--- Extracted material ---

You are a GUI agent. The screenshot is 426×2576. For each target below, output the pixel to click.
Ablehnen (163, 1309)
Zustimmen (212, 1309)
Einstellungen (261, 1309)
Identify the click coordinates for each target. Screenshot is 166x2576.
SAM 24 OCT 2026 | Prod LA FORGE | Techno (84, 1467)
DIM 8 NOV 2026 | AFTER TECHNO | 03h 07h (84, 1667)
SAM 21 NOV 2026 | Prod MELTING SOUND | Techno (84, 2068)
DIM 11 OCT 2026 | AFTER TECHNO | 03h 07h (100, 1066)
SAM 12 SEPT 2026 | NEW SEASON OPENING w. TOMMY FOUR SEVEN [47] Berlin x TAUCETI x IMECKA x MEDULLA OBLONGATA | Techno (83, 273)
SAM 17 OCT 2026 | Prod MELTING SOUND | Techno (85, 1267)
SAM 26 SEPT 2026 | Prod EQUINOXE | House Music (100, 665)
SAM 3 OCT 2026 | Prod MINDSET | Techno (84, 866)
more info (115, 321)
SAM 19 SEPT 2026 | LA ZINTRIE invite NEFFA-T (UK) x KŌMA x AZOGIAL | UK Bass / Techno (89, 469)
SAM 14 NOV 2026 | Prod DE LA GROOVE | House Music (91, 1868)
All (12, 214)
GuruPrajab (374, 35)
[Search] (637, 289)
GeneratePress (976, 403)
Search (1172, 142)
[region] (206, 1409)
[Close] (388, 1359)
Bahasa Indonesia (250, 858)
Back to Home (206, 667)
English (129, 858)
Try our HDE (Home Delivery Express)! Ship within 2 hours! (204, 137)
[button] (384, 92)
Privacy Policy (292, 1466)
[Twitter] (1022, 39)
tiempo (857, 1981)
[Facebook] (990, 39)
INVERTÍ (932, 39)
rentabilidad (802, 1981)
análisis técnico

---

Work item — Display each line of the data where "SEPT" occurs.

Output —
SAM 12 SEPT 2026 | NEW SEASON OPENING w. TOMMY FOUR SEVEN [47] Berlin x TAUCETI x IMECKA x MEDULLA OBLONGATA | Techno (83, 273)
SAM 26 SEPT 2026 | Prod EQUINOXE | House Music (100, 665)
SAM 19 SEPT 2026 | LA ZINTRIE invite NEFFA-T (UK) x KŌMA x AZOGIAL | UK Bass / Techno (89, 469)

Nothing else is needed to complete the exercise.